Desde crianças aprendemos que a "Amazônia é o pulmão do mundo". Porém, ao contrário do que se pensa, a Amazônia, que como bioma ocupa quase 50% do território brasileiro e se estende por outros oito países da América Latina, não é o maior emissor de oxigênio do planeta. "Quem ganha esse título, na verdade, são os oceanos", explica a bióloga Gabriela Araújo.
Isso acontece porque, apesar da gigantesca produção de oxigênio da Floresta Amazônica durante o dia, por meio da fotossíntese de mais de 30 mil espécies diferentes de árvores, a floresta – a vegetação e também os animais – acaba consumindo durante a respiração noturna grande parte desse oxigênio.

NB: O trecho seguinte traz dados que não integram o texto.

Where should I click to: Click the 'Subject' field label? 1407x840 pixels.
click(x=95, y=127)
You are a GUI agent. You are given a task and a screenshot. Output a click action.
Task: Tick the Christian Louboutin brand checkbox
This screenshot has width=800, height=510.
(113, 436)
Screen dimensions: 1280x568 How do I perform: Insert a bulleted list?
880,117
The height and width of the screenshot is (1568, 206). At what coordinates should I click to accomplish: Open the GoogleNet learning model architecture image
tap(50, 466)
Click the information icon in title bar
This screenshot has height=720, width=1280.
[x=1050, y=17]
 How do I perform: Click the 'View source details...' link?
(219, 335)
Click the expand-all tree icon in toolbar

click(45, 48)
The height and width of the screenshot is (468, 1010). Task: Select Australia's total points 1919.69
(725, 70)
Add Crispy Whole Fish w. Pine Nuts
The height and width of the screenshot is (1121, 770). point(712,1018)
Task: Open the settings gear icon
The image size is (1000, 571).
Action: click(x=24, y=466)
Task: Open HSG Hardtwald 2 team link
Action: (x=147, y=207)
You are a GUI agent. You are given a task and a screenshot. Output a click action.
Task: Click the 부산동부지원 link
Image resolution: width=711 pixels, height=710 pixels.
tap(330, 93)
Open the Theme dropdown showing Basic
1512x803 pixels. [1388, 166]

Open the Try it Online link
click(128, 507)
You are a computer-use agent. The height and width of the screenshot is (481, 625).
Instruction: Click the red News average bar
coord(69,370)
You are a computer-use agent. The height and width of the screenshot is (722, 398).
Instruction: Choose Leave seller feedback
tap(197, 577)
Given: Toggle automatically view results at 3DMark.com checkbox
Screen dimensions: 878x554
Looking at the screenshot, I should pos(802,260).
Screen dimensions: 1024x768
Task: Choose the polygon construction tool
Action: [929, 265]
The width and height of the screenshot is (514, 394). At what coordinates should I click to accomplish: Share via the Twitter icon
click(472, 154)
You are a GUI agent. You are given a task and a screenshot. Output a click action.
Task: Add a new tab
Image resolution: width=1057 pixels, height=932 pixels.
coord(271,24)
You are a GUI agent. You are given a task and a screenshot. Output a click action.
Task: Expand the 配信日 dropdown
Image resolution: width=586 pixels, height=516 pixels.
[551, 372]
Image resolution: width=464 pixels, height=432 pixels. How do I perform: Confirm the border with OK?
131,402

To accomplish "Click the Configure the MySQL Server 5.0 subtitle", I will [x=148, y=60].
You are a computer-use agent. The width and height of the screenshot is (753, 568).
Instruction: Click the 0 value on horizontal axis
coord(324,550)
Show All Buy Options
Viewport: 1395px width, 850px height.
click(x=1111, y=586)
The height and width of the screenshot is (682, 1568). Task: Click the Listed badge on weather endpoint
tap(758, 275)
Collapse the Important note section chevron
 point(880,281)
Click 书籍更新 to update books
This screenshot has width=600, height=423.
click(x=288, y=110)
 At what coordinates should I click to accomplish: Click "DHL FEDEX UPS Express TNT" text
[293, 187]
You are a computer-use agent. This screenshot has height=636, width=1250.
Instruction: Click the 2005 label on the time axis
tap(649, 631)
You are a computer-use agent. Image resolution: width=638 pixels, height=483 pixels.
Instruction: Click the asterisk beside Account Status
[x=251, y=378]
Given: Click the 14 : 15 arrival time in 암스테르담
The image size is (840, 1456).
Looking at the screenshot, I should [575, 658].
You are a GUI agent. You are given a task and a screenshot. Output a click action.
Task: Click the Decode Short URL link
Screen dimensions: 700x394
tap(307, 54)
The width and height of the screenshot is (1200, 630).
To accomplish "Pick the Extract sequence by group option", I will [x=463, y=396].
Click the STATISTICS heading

As algas marinhas, chamadas de fitoplânctons, além de ocuparem um território muito maior na Terra – 71% do globo é água salgada –, acabam consumindo muito menos oxigênio do que produzem. Mesmo assim, a bióloga explica que a Amazônia é extremamente importante para a vida do planeta.
A floresta é um ecossistema riquíssimo, estoca boa parte de toda água doce do mundo, contribuindo no regime de chuvas da América Latina e "também funciona como um grande estoque de carbono, principal gás causador do aquecimento global".